President, Zariba Security Corporation

Charles Barlow

Sir, I think for one thing, it's very likely to happen against our own deployed forces before too long. I know that's not North America, but still, if you're a Canadian warship, wherever you are, you're in Canada—sort of. So that's likely going to happen. We've already had imagery taken against us in a hostile manner. It's very likely that at some point somebody's going to do a terrorist attack using unmanned systems the way I mentioned.
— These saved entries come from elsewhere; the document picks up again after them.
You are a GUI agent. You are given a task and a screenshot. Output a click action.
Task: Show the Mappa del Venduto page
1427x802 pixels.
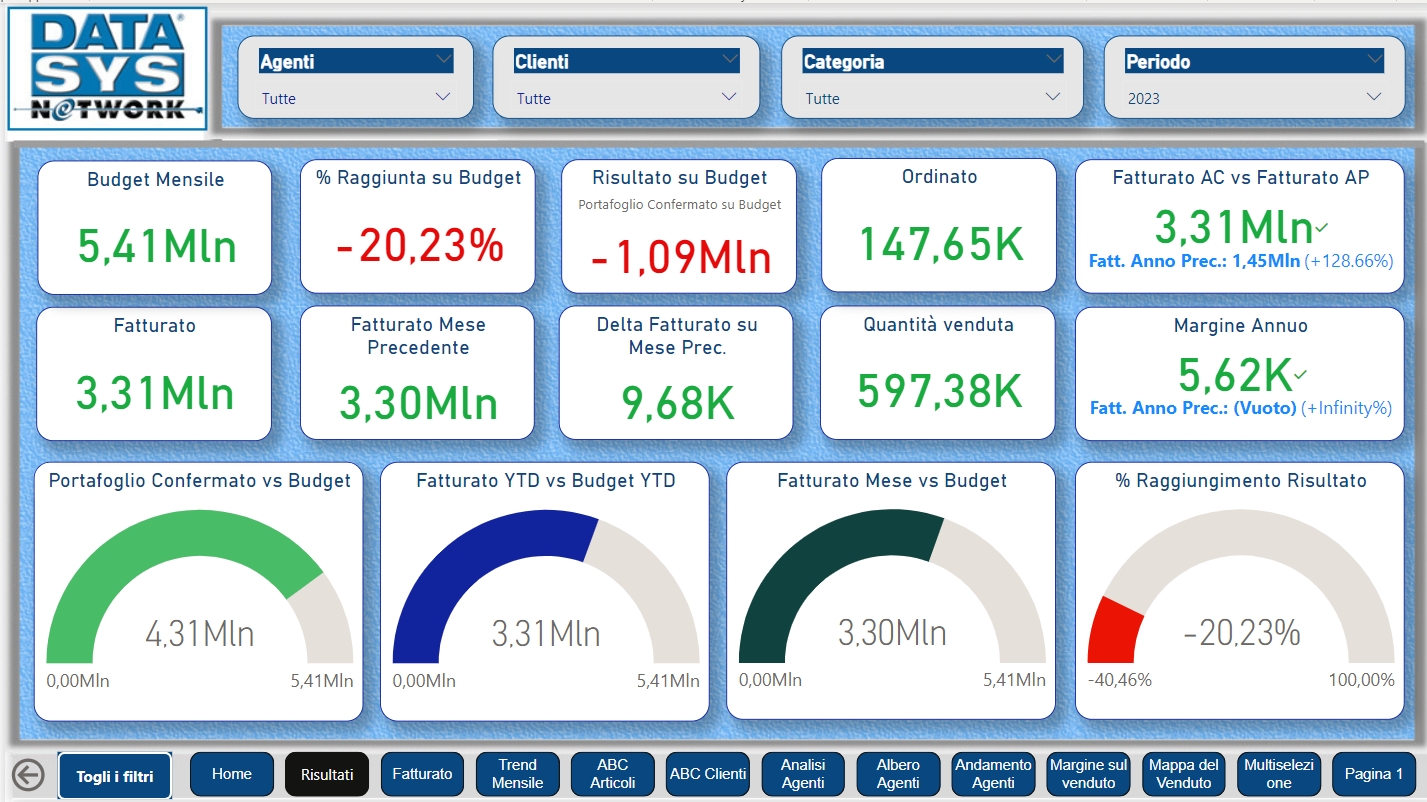(x=1184, y=774)
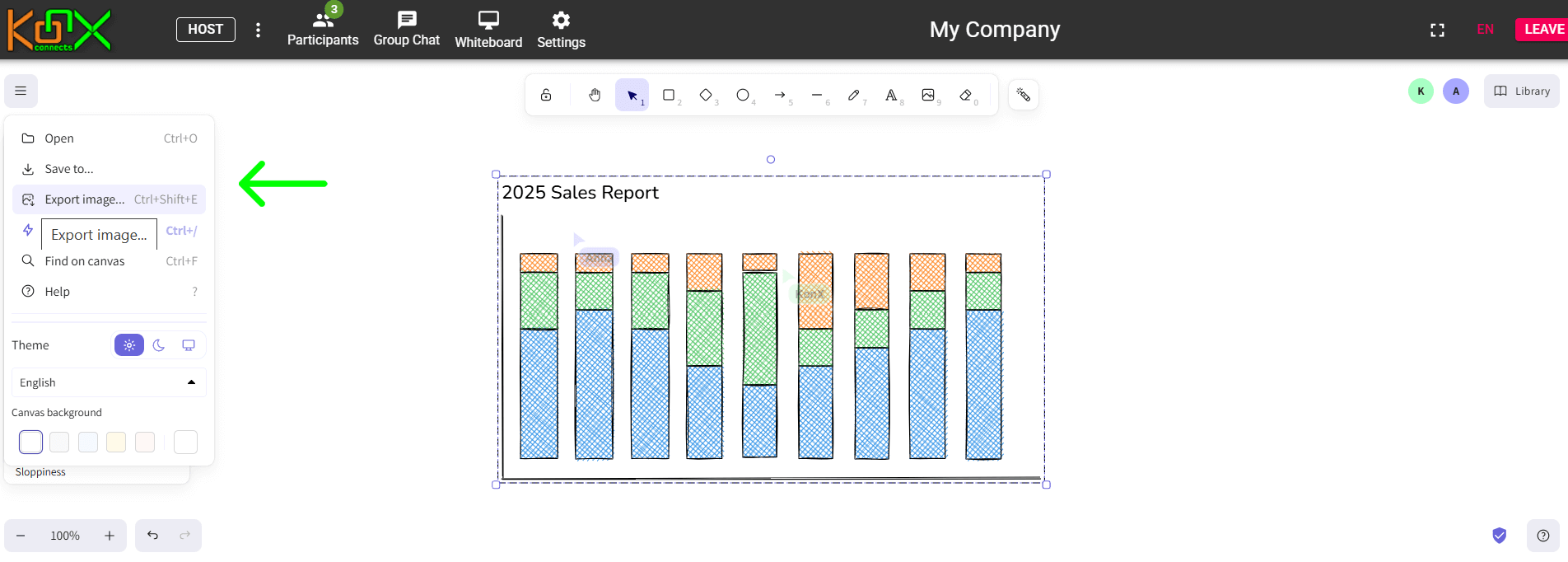Switch to dark theme
The image size is (1568, 562).
(x=159, y=345)
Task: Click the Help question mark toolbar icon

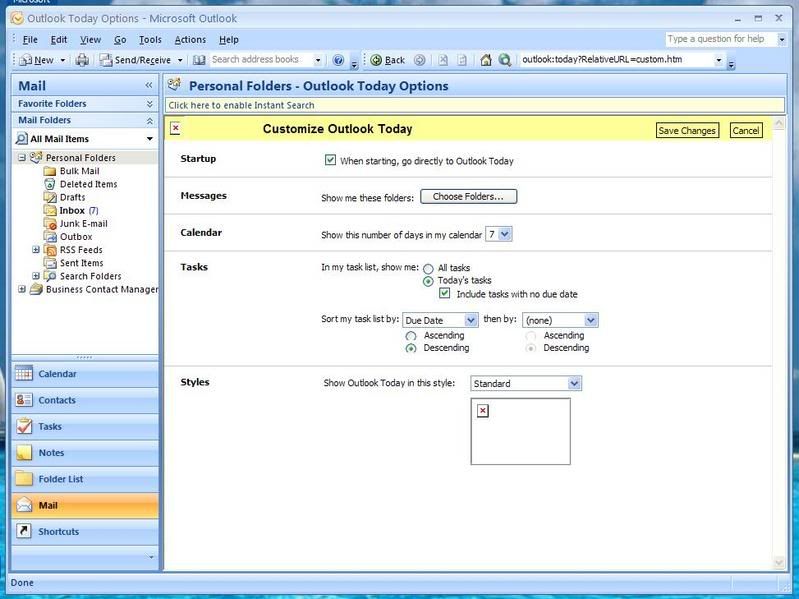Action: 338,60
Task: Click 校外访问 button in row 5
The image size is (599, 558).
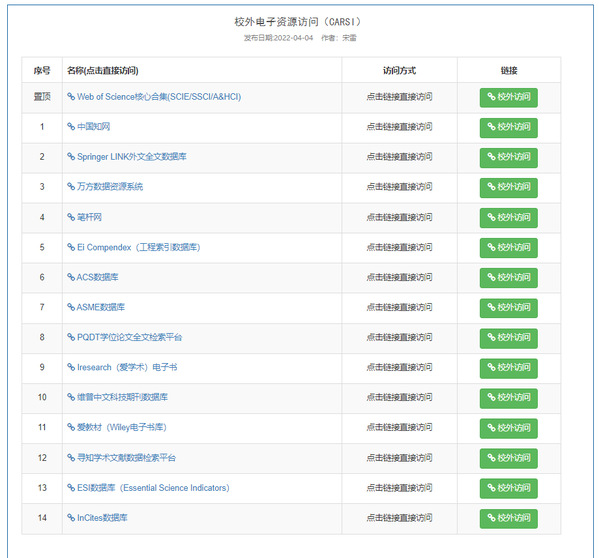Action: tap(508, 248)
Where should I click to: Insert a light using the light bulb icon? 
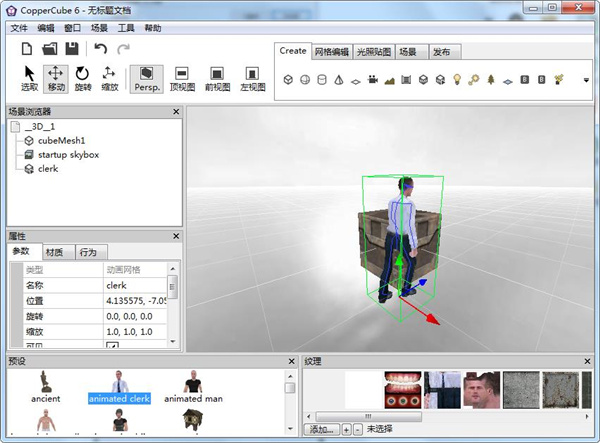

How do we defend ourselves? It's the same way we do against all threats: watch for them, set up some systems, think about it. It's a very, very quickly emerging thing. The one thing that I've learned about a lot of our opposition is, as they say in the military, the enemy is just as smart as you are, but they're coming at it from a different perspective. So I think we're going to get surprised, no matter what we do.

5 p.m.

Chairman and Chief Executive Officer, ING Robotic Aviation

Ian Glenn

There's no short answer to that. At least with manned aviation, you have that pilot and you can probably trace back who that was. You go back to that chipset, and it's probably made in China. That's it, at the end of the day. You can pick up some nice decals at the local hobby shop here and make it anything you want it to be.

It's a great question.

5 p.m.

Conservative

Chungsen Leung Conservative Willowdale, ON

It concerns me not so much how we use these in the democratic role of those who have a moral right to do something, but it concerns me when some of these rogue states are simply going to use them as a method for a terrorist attack, to pit two countries against each other.

5 p.m.

Chairman and Chief Executive Officer, ING Robotic Aviation

Ian Glenn

I think it will go back. If you have the technology, you look at it, that's what intelligence guys are meant to do. The technical intelligence guys can go back, look at the code, look at the firmware, make some deductions.

5:05 p.m.

Conservative

Chungsen Leung Conservative Willowdale, ON

Do we at the current time have the ability to detect an unmanned vehicle by the profile of its engine, the profile of its electronic communication or RC capability, to detect where that product was made, or who manufactures it? Is that type of footprint available?